* The problem
Please return every line below that contains the string "enthält".

(Stored data entries)

**********

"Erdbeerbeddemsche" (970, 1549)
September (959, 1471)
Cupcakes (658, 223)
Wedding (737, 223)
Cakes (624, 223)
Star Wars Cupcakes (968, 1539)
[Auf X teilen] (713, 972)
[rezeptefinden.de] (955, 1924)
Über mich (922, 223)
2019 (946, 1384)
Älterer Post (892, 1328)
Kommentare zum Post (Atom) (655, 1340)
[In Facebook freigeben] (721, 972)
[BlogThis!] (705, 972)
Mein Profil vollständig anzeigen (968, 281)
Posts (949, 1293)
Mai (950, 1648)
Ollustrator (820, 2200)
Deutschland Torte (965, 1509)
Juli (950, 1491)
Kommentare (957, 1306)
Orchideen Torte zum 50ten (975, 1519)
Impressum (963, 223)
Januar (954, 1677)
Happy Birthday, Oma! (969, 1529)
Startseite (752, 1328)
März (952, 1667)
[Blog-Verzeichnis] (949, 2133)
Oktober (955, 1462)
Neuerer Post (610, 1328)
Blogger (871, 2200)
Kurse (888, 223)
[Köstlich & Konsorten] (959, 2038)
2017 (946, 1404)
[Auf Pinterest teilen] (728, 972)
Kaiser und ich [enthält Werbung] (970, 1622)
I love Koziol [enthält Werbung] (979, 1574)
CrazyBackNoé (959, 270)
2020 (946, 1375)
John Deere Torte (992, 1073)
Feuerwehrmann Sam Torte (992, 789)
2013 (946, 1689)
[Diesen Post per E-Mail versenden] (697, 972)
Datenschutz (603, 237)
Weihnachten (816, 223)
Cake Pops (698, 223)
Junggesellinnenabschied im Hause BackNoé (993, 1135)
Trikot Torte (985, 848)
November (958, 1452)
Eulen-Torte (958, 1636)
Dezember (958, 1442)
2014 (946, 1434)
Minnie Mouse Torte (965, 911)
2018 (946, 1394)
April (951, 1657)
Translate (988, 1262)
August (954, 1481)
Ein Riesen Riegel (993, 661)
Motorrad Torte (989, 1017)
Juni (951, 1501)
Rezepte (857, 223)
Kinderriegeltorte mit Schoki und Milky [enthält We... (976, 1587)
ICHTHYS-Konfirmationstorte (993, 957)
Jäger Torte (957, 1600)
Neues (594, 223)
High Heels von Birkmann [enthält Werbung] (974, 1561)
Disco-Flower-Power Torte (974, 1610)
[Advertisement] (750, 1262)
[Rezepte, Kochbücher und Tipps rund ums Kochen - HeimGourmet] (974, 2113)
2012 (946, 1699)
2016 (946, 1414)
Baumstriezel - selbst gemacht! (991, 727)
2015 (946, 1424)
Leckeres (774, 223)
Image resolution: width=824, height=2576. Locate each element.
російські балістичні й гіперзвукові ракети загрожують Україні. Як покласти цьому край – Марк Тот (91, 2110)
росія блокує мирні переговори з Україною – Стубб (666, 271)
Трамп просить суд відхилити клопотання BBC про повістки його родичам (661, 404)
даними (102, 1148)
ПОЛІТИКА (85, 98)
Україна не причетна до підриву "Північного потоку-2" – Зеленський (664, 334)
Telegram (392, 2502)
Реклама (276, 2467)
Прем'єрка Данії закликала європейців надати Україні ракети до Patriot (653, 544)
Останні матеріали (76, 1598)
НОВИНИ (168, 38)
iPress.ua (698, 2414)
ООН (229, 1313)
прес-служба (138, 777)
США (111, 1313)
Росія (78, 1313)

**********

* Expected output
Kaiser und ich [enthält Werbung] (970, 1622)
I love Koziol [enthält Werbung] (979, 1574)
Kinderriegeltorte mit Schoki und Milky [enthält We... (976, 1587)
High Heels von Birkmann [enthält Werbung] (974, 1561)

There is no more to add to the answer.